Pointing records for text and elements
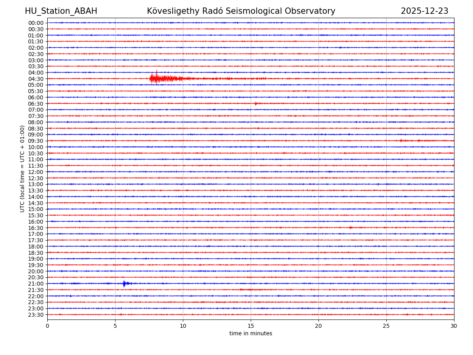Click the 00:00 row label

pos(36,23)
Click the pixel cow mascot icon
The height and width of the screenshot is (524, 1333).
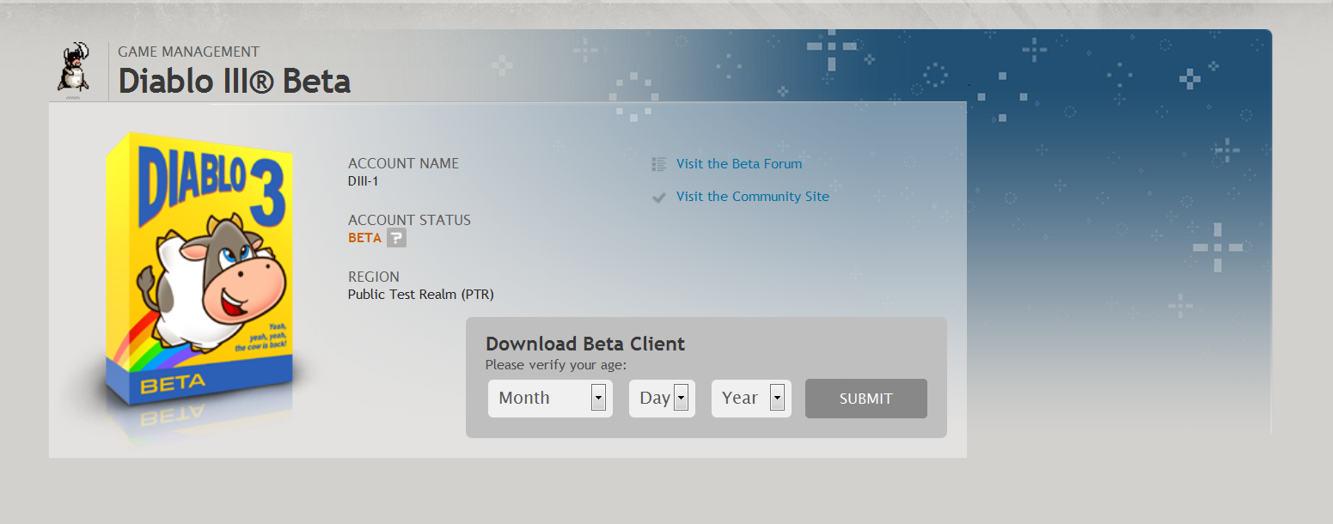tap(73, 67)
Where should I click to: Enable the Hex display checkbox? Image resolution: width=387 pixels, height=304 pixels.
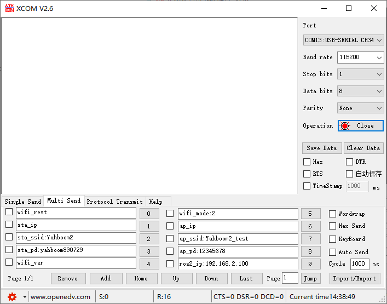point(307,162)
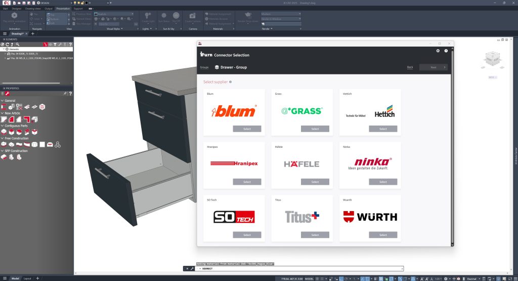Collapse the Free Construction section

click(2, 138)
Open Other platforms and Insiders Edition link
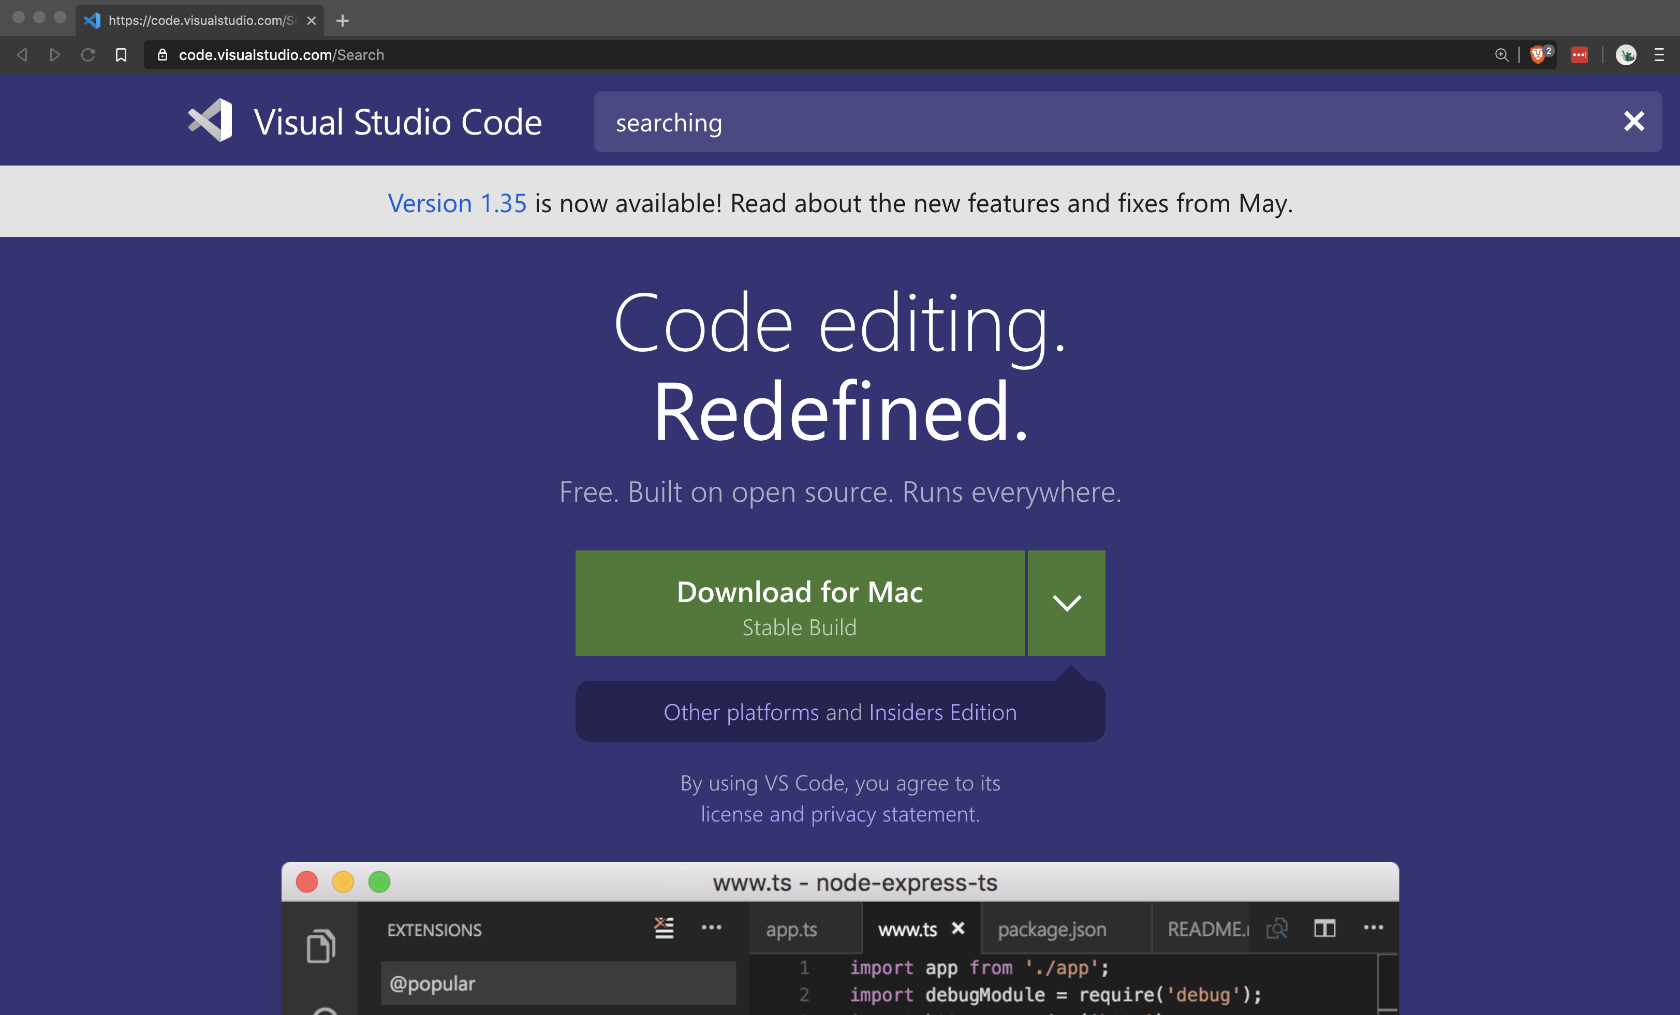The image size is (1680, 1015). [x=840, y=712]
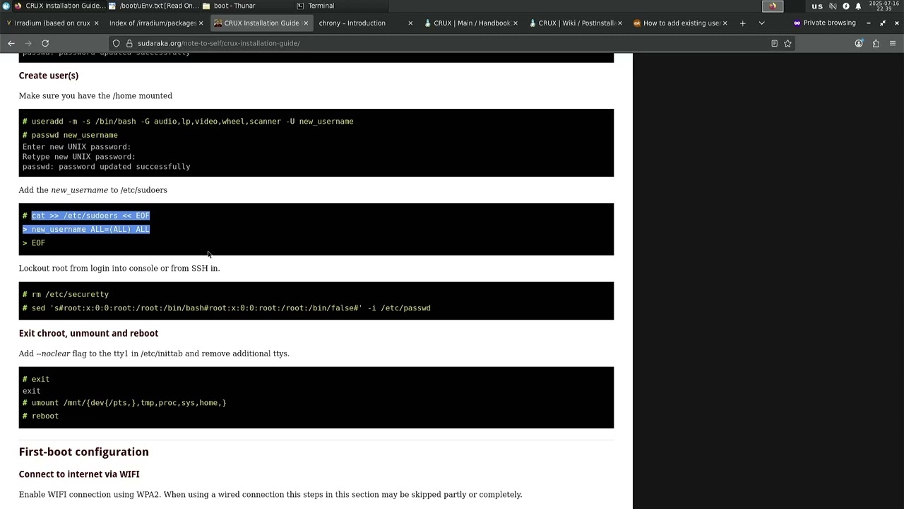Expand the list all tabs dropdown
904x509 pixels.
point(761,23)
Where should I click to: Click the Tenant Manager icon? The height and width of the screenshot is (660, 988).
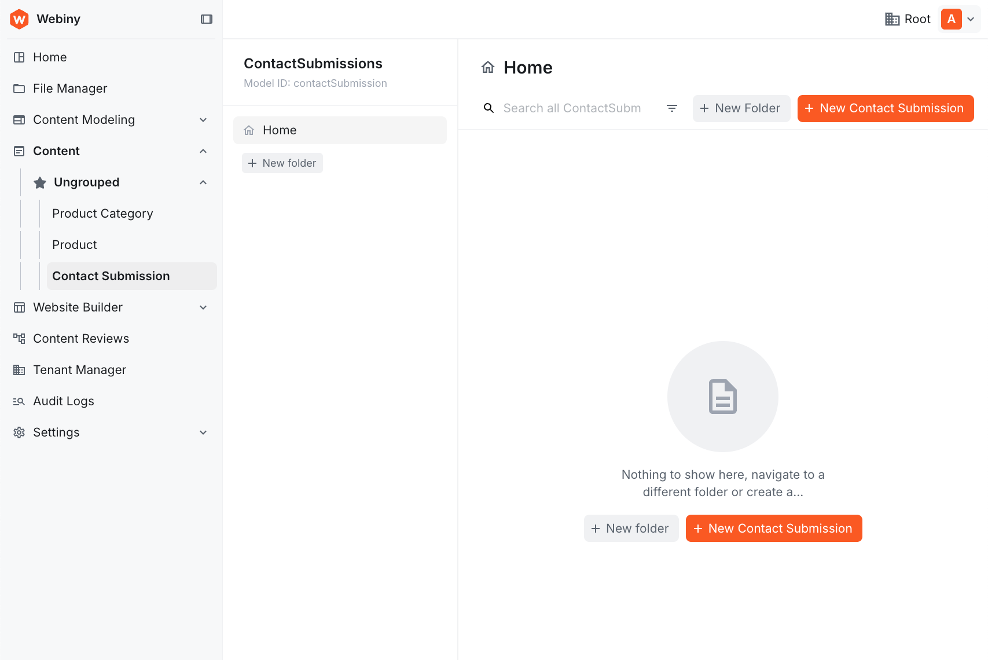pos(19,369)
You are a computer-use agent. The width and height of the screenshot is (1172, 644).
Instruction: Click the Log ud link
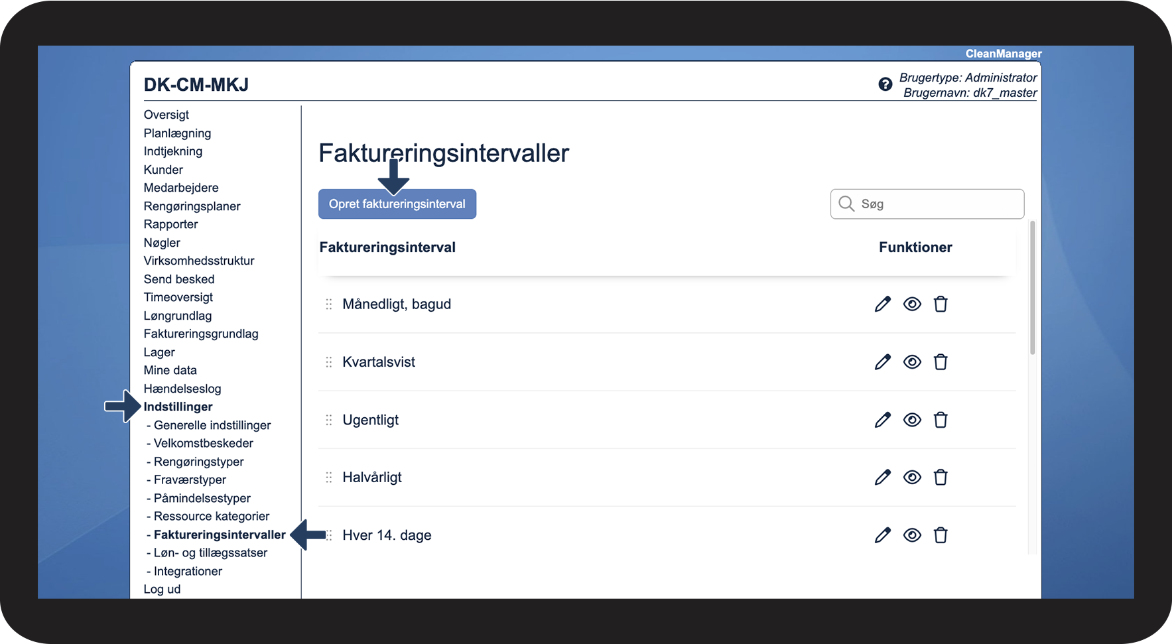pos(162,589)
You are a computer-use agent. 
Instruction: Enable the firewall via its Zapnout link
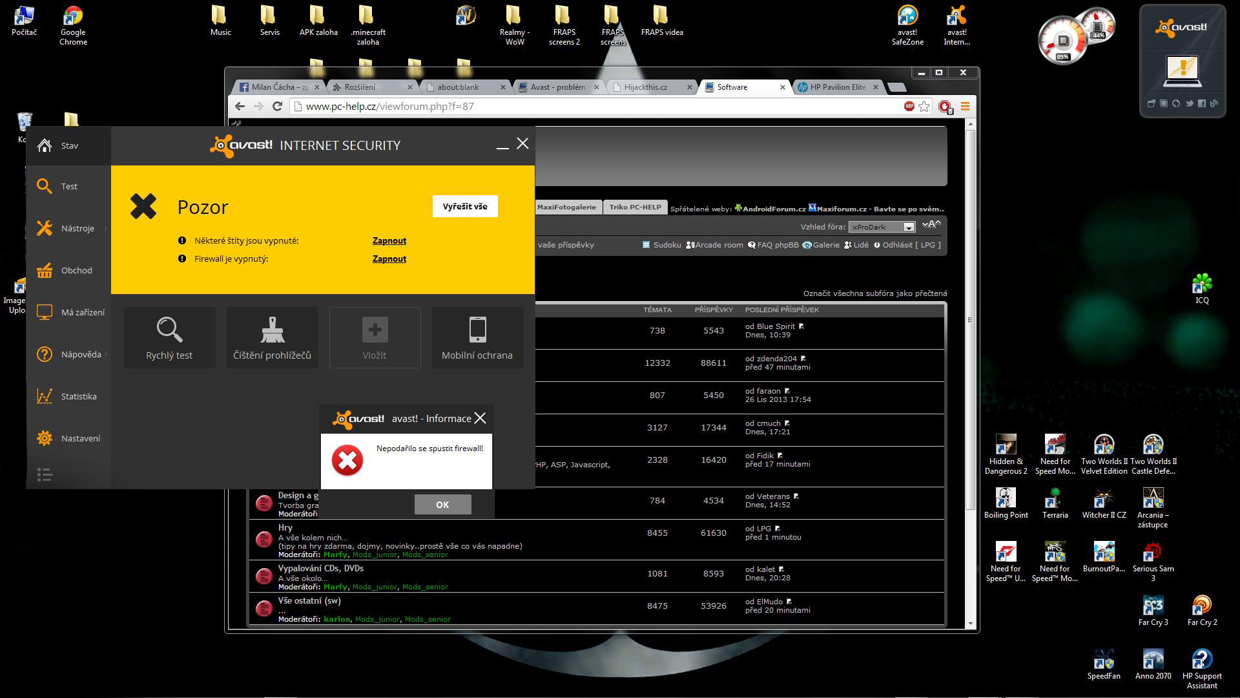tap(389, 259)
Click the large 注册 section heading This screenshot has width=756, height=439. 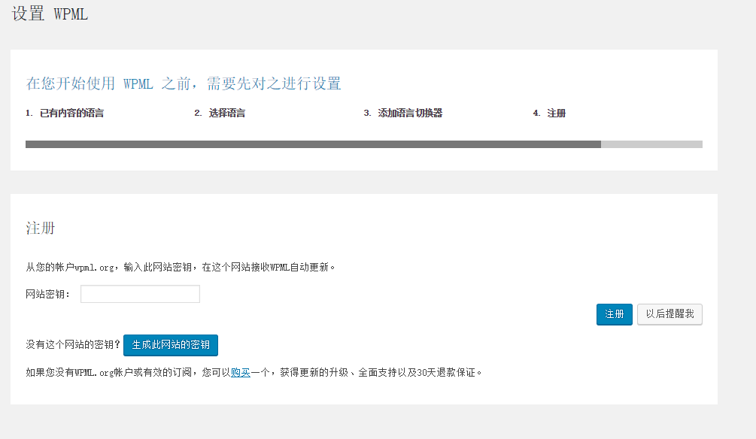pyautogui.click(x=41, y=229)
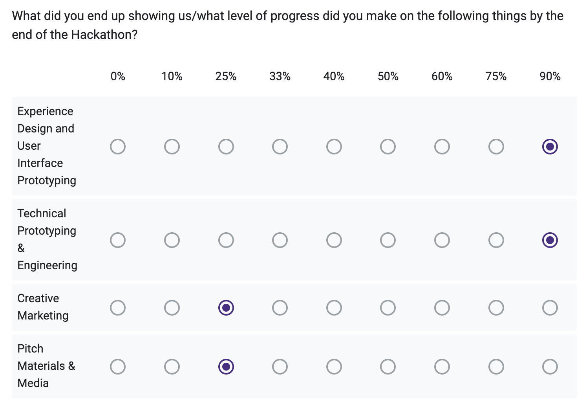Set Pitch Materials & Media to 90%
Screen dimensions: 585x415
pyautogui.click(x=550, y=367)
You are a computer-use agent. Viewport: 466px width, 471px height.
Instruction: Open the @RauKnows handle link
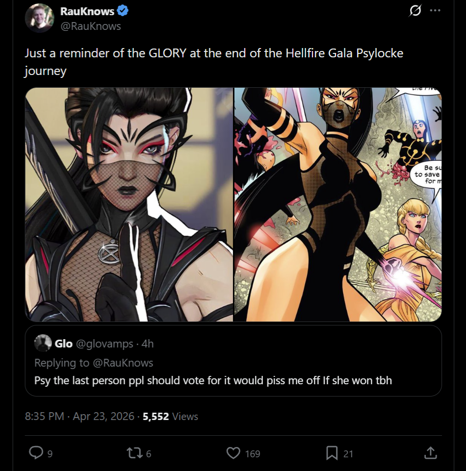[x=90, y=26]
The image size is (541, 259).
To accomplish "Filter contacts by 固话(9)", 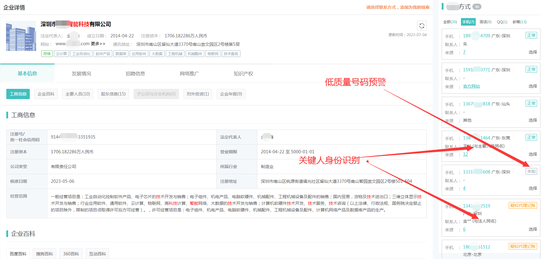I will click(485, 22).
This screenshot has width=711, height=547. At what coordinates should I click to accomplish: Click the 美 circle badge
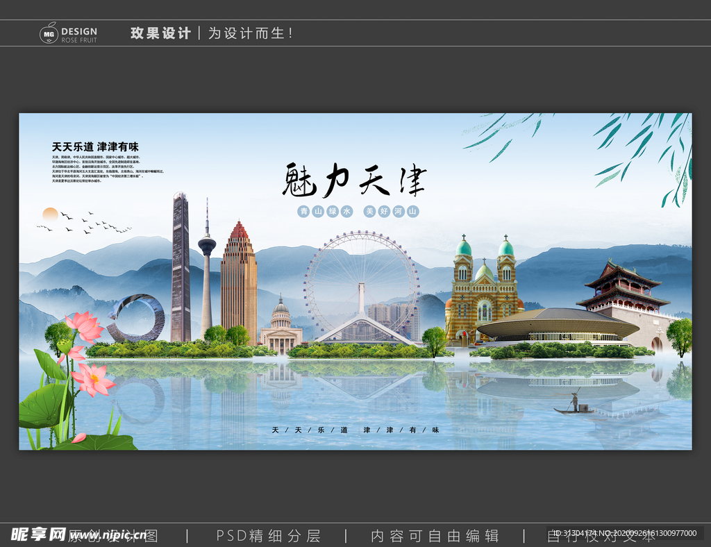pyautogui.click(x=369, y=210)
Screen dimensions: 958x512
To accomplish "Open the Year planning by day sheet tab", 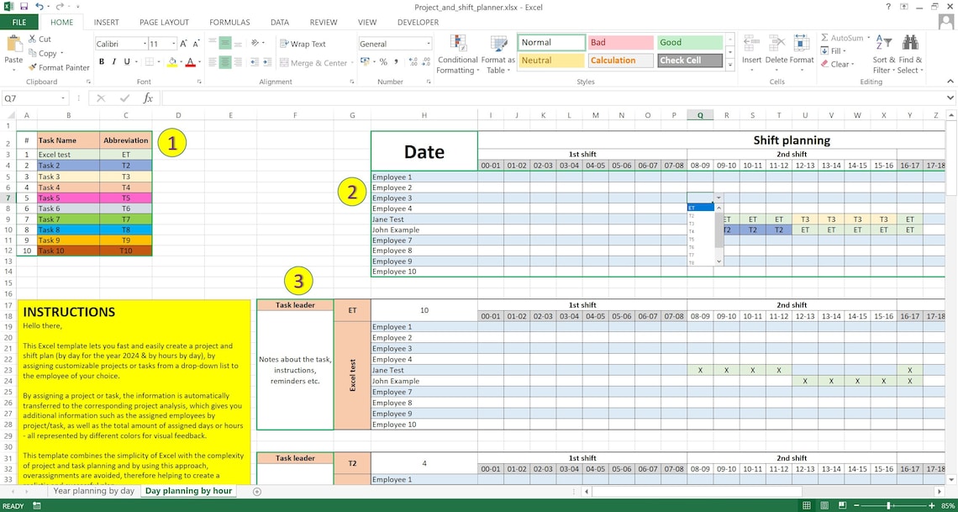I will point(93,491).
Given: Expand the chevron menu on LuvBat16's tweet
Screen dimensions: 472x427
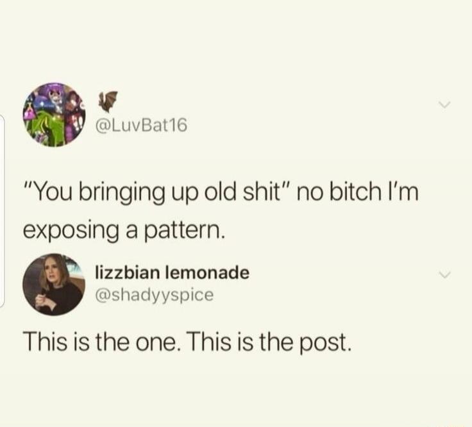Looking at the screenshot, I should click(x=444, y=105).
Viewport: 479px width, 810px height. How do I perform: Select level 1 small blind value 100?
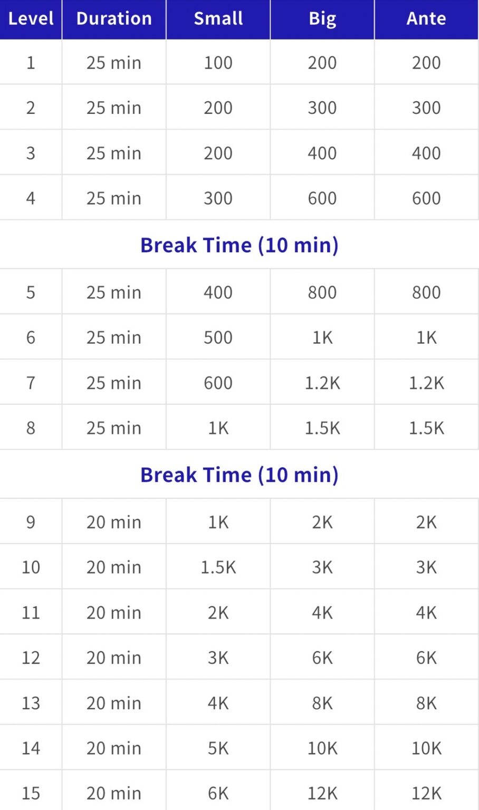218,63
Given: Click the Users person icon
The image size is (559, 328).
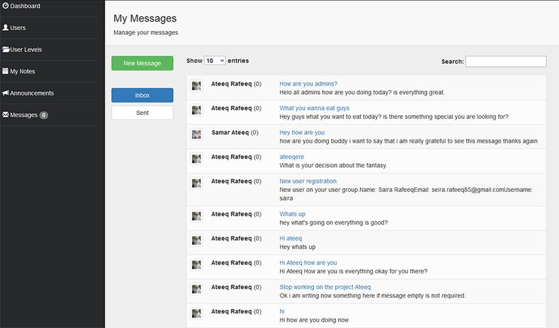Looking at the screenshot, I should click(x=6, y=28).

** Directive **
Rewrite the listing starting with the line containing "Where should I click to: Click" and going on through the line containing "tap(389, 259)", requests included. Multiply each click coordinate in the answers by 1.25 and round to whole numbers, with halves rounding up; leave out the pictures.

** Exercise solution **
Where should I click to: Click the Tenant Manager icon? The height and width of the screenshot is (660, 988).
pos(24,461)
You are a computer-use agent. The width and height of the screenshot is (1172, 644).
Instruction: Click the Log ud link
pos(203,736)
You are a computer-use agent. 
Instruction: Enable the firewall via its Zapnout link
tap(486, 324)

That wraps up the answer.